[Data to examine Boundary: Start]

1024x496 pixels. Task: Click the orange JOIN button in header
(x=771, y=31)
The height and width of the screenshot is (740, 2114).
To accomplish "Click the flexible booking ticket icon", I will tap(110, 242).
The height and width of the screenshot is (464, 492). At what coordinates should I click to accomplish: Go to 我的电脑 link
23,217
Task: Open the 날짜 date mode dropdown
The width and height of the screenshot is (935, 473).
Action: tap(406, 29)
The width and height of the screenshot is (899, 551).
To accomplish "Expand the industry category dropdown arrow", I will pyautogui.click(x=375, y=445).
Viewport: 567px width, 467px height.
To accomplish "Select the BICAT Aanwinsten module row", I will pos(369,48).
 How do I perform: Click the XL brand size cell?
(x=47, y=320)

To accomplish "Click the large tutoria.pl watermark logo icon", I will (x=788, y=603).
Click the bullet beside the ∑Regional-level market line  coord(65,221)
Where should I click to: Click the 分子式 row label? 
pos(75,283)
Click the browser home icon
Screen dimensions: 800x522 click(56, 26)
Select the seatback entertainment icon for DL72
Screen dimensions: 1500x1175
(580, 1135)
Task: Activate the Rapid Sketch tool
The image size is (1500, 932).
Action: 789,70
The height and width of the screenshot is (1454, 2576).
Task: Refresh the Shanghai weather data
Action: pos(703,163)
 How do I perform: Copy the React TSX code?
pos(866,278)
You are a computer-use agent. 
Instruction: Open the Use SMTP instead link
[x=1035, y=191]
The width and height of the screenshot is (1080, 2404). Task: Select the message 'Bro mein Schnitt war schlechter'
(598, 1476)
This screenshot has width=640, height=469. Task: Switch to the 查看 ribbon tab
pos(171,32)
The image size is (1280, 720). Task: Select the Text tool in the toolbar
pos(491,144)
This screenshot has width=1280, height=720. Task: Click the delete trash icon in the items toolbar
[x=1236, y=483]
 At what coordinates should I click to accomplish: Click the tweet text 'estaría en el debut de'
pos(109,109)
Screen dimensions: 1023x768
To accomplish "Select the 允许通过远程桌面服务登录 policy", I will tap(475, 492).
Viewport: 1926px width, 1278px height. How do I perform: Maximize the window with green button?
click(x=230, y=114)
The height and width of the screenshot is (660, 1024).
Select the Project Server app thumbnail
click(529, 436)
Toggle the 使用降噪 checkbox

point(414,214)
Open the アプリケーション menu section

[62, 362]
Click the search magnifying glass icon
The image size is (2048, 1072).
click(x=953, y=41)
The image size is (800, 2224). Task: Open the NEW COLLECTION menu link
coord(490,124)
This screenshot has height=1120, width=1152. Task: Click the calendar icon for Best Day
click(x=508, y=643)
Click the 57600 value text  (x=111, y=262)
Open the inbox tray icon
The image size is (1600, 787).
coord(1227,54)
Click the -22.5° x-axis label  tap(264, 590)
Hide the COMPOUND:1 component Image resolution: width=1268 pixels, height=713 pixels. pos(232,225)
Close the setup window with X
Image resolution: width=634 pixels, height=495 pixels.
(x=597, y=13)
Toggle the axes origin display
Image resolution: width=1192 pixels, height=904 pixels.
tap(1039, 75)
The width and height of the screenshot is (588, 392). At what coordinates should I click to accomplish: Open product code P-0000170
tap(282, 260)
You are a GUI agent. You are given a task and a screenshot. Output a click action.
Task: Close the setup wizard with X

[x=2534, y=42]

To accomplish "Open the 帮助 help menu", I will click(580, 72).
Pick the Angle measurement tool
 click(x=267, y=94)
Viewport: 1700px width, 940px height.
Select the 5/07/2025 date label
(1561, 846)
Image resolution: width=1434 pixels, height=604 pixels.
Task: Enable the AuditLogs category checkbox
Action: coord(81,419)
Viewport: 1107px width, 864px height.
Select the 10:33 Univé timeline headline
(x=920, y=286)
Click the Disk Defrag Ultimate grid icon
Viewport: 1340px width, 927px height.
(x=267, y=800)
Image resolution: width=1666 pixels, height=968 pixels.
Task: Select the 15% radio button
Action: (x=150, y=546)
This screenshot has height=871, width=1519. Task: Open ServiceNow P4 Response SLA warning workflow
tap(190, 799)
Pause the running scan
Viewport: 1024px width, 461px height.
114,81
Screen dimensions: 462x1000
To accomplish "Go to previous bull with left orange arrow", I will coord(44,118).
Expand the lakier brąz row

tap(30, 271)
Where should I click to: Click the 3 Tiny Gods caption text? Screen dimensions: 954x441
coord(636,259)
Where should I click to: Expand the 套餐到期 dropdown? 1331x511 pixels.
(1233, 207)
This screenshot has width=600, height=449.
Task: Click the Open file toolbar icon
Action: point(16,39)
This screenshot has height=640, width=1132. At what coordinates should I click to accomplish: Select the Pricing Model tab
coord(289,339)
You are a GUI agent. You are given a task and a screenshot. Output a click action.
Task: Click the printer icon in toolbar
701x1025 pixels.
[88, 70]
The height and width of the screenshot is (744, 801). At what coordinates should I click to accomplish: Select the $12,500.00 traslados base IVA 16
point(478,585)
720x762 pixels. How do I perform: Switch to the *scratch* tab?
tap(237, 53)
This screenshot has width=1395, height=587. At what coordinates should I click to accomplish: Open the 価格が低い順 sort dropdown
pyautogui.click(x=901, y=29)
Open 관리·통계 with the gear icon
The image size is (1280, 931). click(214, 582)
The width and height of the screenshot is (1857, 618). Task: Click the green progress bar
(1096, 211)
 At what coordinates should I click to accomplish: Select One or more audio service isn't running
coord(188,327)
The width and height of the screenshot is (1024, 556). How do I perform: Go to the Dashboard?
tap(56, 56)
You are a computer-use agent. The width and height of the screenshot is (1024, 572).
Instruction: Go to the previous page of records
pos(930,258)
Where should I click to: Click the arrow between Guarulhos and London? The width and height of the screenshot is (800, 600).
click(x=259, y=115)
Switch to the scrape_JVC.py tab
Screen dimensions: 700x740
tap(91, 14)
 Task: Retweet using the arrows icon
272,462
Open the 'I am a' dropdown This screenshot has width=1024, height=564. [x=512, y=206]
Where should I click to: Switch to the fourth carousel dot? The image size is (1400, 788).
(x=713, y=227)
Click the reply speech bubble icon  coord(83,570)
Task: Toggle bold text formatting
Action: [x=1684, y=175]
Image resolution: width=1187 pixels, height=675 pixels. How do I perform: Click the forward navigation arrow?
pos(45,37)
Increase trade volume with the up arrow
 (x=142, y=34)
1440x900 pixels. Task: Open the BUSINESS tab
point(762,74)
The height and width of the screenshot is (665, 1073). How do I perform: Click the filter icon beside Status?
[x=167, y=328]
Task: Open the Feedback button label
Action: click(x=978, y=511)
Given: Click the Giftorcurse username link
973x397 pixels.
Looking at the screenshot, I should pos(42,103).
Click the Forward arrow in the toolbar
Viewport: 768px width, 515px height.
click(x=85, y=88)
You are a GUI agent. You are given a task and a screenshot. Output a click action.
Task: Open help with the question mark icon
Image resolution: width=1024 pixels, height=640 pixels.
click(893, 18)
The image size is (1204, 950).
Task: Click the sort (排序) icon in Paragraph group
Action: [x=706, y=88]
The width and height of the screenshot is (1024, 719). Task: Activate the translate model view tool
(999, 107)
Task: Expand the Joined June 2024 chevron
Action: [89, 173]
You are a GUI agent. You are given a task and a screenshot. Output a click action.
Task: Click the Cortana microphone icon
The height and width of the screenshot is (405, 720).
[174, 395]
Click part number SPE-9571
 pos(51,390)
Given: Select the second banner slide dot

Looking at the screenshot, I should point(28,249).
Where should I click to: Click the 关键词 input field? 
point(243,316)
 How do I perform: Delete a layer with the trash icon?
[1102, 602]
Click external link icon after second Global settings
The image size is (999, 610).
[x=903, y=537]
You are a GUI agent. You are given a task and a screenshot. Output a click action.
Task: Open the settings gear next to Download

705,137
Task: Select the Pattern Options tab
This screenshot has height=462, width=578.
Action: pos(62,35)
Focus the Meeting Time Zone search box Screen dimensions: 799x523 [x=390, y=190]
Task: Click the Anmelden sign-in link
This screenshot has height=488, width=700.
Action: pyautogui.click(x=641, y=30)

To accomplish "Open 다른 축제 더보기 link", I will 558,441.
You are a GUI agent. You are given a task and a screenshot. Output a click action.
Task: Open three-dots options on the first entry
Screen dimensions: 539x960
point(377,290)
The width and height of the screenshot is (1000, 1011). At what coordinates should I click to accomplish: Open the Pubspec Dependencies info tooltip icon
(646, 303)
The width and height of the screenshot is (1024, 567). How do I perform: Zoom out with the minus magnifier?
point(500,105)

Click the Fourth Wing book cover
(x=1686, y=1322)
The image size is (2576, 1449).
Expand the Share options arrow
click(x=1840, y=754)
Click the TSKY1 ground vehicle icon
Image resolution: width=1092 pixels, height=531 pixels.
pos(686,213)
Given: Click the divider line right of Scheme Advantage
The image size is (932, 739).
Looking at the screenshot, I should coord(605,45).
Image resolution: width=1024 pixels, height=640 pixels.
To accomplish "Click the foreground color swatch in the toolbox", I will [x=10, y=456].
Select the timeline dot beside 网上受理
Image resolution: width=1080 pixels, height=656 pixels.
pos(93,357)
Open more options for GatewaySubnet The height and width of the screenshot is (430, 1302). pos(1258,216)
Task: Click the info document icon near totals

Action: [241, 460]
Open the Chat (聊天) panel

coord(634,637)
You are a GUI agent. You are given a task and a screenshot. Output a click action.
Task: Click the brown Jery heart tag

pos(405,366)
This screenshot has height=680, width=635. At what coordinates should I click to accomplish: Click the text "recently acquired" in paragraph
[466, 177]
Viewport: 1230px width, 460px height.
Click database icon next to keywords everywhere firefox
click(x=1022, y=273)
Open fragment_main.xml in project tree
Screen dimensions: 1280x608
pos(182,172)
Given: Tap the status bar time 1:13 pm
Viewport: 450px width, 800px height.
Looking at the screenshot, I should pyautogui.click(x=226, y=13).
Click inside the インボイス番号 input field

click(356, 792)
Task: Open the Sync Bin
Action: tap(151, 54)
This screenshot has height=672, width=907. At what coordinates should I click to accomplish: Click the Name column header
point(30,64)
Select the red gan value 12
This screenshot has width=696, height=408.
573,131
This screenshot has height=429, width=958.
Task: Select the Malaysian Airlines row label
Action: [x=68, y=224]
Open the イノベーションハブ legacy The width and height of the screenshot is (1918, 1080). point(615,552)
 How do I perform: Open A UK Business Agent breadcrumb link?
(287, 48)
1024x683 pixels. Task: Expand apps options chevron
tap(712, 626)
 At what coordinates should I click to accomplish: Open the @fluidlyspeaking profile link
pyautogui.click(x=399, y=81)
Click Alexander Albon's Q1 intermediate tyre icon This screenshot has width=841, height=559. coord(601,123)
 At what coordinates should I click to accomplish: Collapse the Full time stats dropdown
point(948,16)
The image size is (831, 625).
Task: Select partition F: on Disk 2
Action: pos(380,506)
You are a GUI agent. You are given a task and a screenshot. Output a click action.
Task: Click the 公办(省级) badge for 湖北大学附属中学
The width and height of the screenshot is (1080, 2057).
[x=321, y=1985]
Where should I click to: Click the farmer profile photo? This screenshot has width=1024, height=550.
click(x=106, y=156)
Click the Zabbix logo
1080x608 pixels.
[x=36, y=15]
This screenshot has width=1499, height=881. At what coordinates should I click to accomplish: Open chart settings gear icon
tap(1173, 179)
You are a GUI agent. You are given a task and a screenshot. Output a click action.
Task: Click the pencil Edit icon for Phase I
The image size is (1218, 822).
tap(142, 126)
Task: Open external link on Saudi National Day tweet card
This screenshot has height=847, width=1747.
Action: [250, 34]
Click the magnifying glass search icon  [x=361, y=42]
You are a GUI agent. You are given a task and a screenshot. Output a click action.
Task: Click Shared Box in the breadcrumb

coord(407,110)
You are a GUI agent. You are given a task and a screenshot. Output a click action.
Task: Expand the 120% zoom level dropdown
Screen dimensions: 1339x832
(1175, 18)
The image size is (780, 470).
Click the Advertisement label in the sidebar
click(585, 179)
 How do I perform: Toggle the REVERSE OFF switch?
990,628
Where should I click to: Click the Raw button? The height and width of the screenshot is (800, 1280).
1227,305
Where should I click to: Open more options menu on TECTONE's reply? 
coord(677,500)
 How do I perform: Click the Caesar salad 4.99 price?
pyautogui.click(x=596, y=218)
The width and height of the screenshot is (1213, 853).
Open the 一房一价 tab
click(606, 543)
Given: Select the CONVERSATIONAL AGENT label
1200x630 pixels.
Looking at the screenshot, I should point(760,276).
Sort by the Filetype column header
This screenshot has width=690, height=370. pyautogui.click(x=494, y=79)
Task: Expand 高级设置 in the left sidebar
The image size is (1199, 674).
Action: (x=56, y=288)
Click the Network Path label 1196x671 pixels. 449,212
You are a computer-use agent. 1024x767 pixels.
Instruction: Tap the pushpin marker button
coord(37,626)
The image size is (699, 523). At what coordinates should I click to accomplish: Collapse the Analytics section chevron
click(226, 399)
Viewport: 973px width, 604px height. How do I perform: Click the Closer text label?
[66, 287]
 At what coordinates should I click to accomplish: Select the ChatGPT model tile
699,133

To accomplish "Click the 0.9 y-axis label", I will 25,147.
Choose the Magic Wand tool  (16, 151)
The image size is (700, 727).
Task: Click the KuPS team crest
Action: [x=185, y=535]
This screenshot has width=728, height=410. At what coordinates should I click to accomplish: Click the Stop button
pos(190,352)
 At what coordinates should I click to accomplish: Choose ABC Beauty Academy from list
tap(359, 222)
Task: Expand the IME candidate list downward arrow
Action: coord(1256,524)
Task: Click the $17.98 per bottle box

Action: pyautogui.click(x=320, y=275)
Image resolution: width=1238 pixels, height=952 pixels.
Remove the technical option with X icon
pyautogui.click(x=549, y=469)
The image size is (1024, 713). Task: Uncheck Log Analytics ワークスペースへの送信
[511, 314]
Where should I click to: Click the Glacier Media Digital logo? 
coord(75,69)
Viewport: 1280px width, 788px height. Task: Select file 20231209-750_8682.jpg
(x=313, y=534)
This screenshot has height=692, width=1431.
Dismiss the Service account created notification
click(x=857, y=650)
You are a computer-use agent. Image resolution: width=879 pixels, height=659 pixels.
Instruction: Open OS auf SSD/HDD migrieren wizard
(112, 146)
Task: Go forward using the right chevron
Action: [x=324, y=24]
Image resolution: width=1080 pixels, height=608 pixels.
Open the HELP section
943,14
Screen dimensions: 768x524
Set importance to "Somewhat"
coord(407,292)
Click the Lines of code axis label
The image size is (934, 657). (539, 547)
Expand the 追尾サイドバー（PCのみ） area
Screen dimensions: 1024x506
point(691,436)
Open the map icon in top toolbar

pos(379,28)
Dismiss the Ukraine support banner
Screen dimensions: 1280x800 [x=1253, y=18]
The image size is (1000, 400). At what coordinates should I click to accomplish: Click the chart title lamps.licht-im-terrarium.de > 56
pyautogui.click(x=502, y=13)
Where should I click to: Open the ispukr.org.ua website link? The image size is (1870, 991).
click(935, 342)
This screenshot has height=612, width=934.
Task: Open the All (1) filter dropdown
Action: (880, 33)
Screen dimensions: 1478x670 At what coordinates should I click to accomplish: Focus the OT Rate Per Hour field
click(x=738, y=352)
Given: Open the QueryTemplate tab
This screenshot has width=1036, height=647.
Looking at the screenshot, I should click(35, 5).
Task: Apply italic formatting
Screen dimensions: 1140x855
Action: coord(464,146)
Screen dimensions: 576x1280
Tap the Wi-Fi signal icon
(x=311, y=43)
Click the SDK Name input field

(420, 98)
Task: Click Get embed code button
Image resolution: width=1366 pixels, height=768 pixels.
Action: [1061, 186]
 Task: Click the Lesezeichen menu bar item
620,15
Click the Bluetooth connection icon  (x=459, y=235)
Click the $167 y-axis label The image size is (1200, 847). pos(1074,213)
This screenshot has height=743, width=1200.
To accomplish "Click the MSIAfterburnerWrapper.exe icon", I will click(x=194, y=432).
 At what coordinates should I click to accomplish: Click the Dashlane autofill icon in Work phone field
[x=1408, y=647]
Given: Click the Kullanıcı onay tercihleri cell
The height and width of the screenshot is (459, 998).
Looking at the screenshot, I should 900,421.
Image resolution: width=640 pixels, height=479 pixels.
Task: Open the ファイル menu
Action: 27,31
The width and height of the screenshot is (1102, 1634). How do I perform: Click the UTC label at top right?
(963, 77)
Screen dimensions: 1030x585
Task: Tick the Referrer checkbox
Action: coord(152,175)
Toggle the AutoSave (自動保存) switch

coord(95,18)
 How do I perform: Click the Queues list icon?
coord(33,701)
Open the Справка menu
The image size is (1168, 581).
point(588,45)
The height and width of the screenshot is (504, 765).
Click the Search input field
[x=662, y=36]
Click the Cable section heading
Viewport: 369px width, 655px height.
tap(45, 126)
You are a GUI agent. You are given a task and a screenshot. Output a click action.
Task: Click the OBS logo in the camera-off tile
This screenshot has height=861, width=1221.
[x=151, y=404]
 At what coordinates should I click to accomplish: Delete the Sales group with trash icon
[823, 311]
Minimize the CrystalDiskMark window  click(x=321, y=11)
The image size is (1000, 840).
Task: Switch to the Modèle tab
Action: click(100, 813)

[Data to examine Boundary: End]

▶ [Work item] From the records above, return each line that includes "computer".

▶ [Answer to the exercise]
You are a computer-use agent. 
You are a computer-use agent. The width and height of the screenshot is (1024, 572).
You are a computer-use agent. 1024x767 pixels.
You are a computer-use agent. Image resolution: width=879 pixels, height=659 pixels.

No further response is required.